*DATA LISTING:*
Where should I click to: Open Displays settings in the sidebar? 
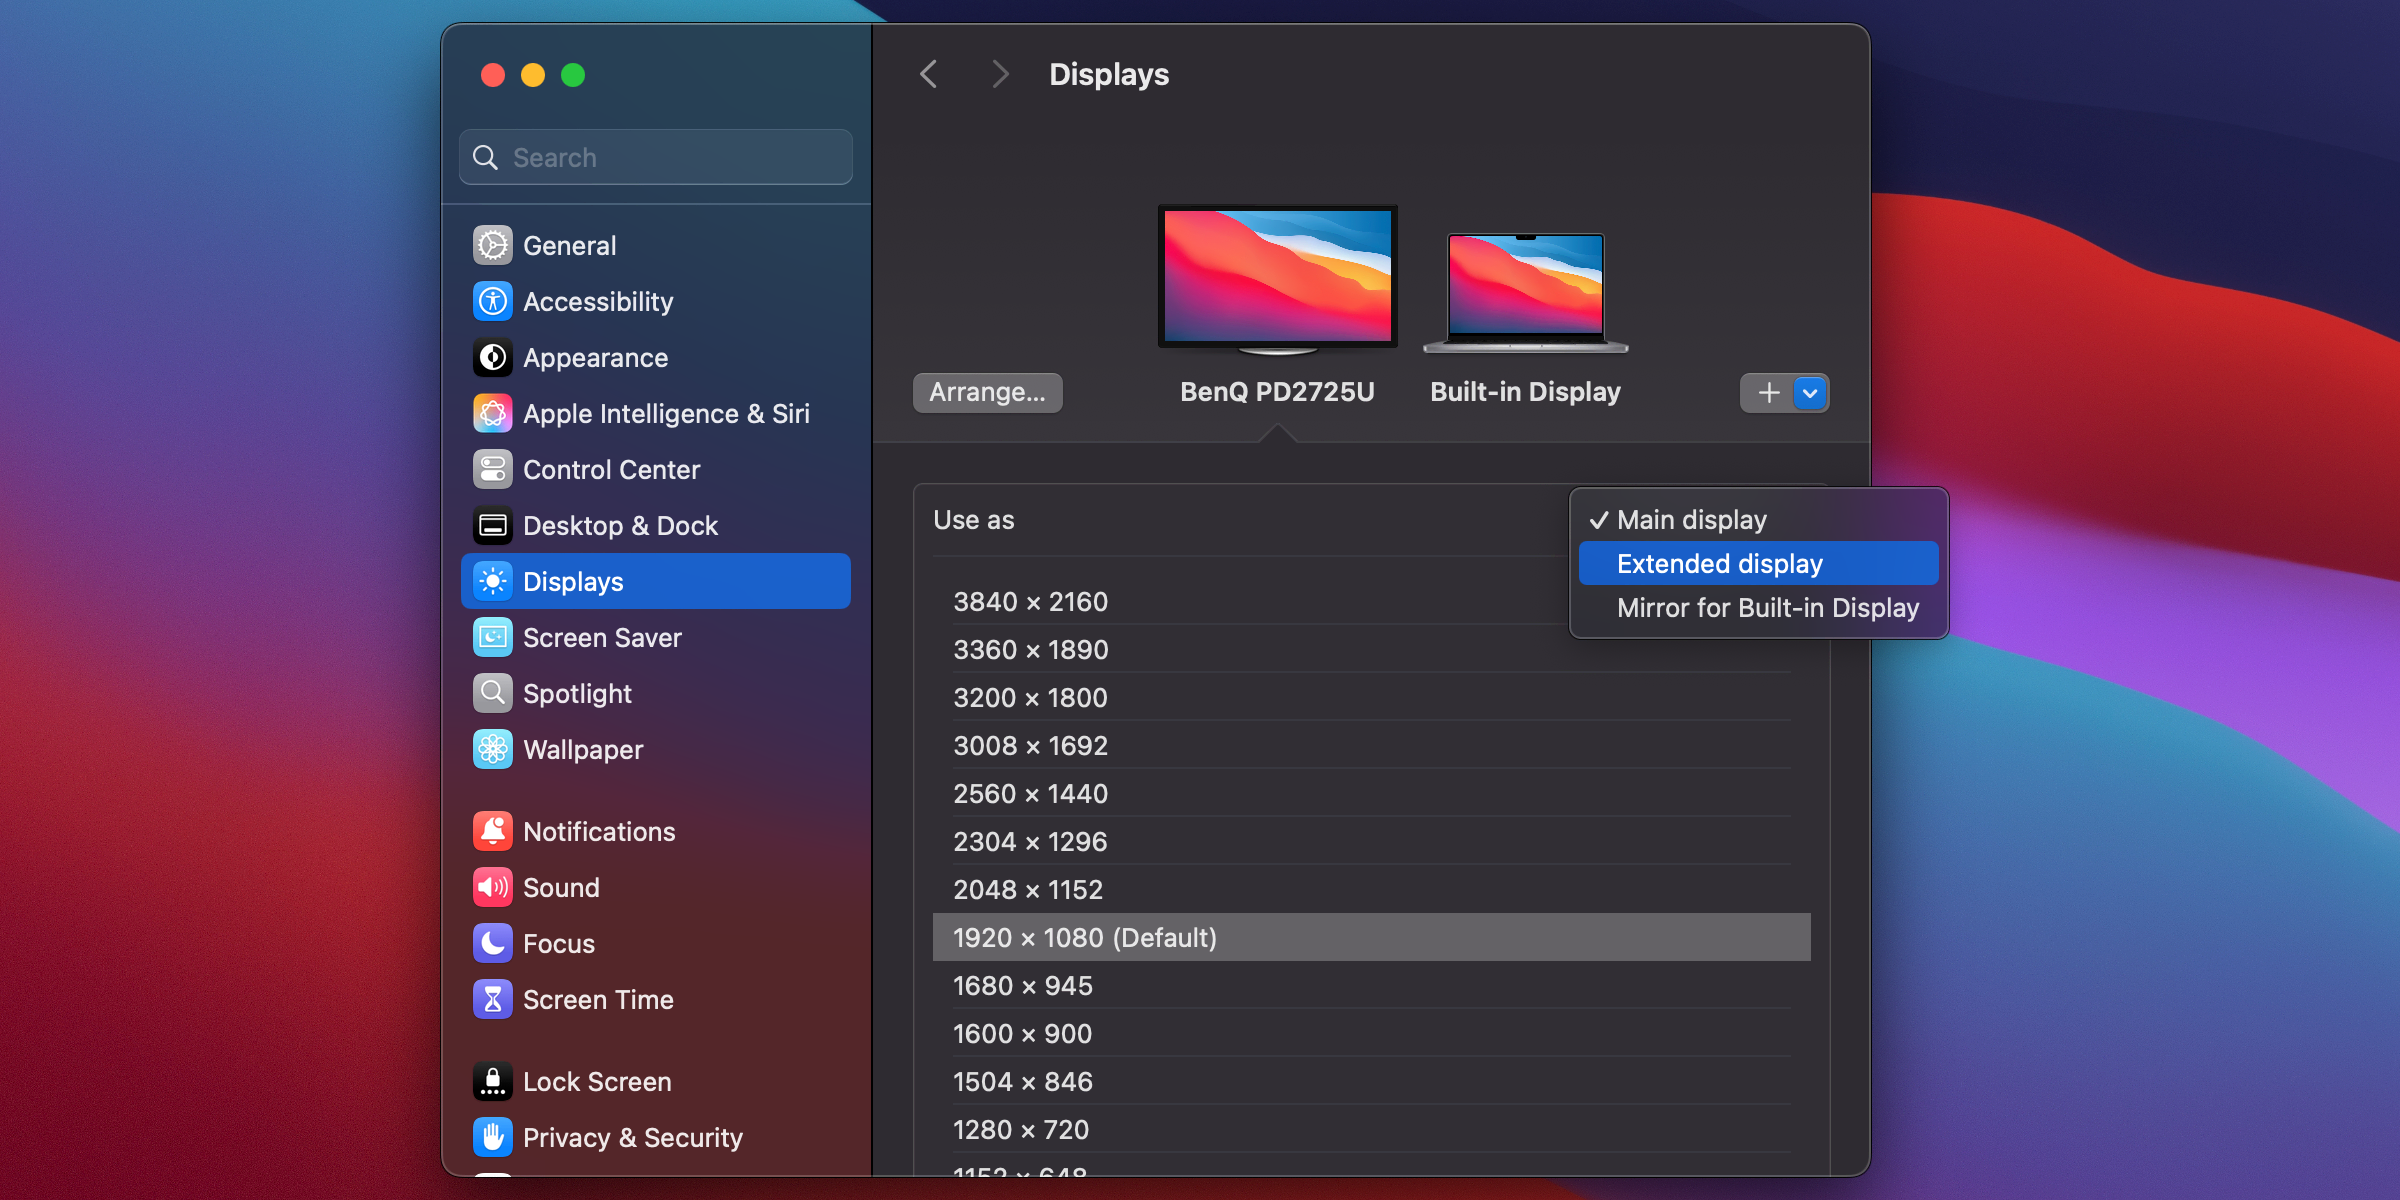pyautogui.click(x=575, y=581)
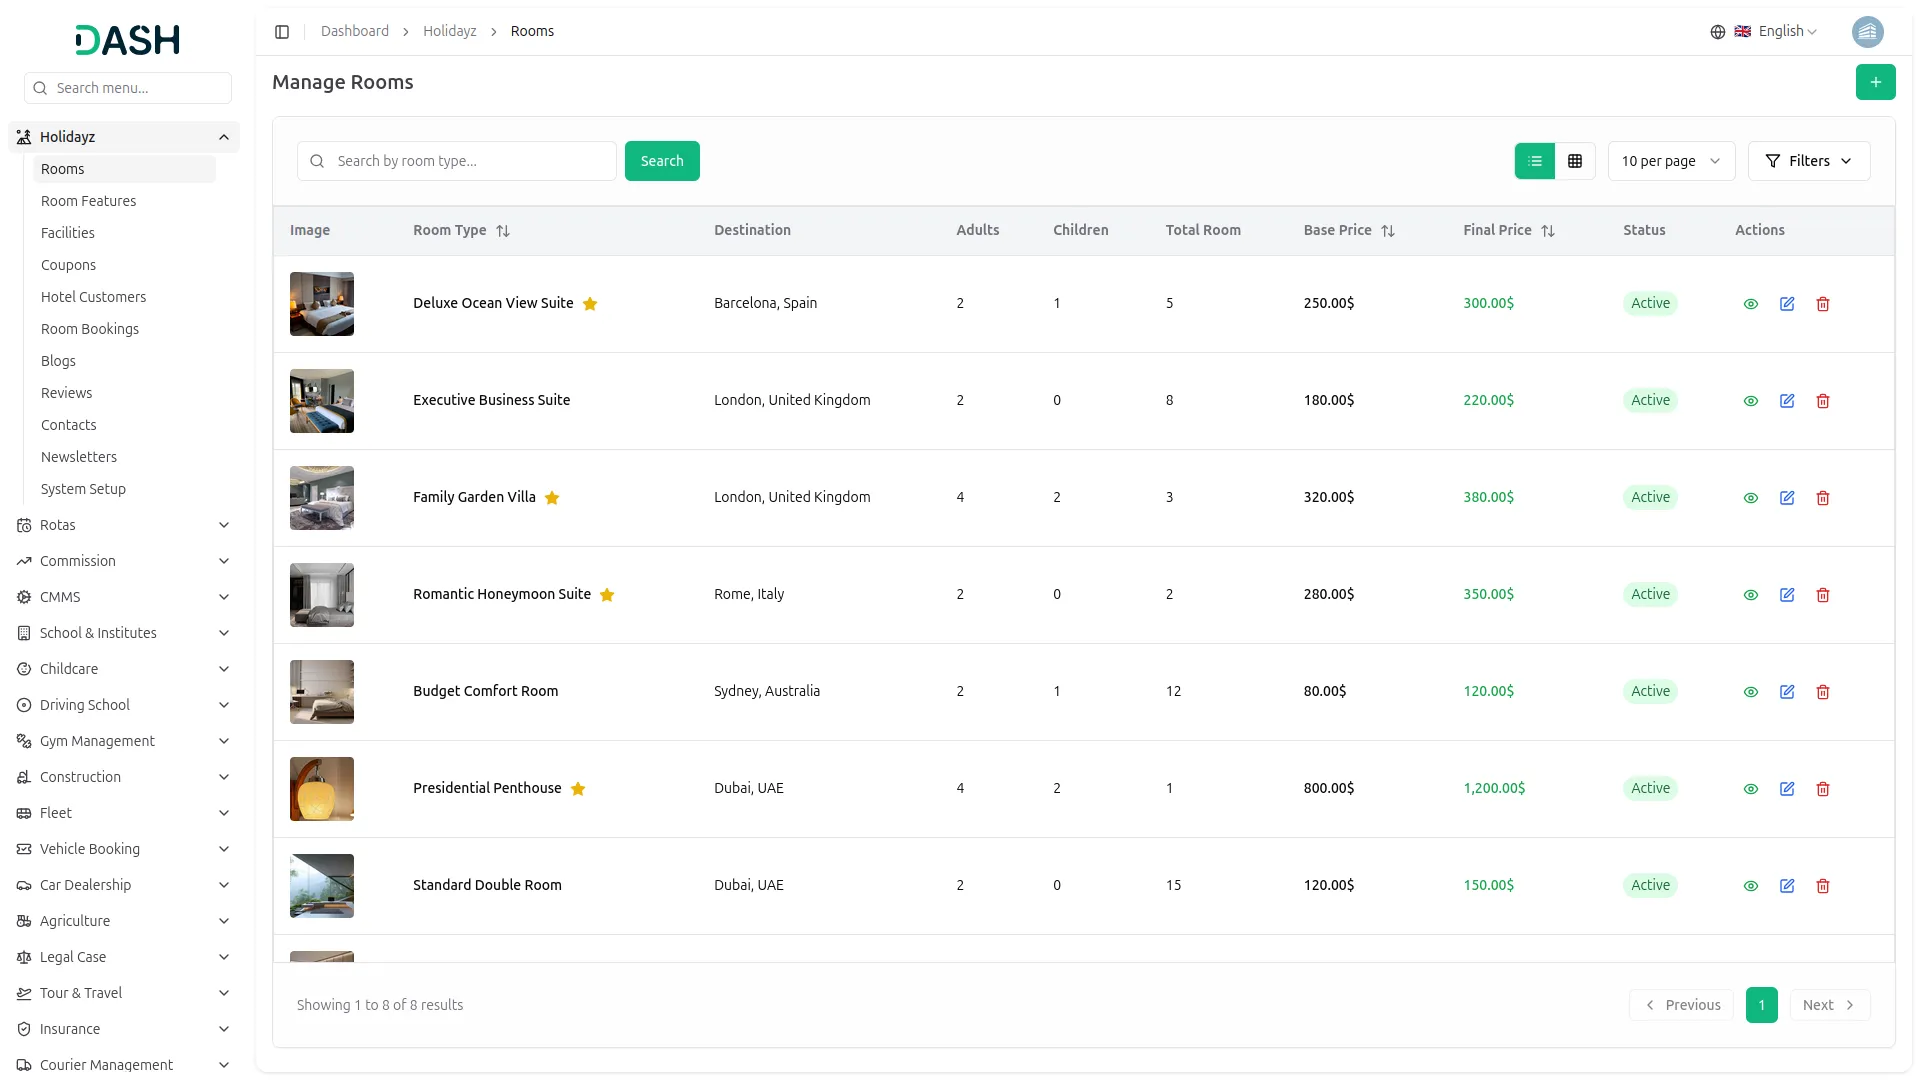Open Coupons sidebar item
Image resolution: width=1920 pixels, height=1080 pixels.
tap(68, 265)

*WHAT YOU SHOULD DO:* Transcribe the full listing above exactly as it stands, minus the pictures.

*WRITTEN SOLUTION:*
Where should I click to: Open Displays settings in the sidebar? 
pyautogui.click(x=575, y=581)
Open Coupons sidebar item
Image resolution: width=1920 pixels, height=1080 pixels.
tap(68, 265)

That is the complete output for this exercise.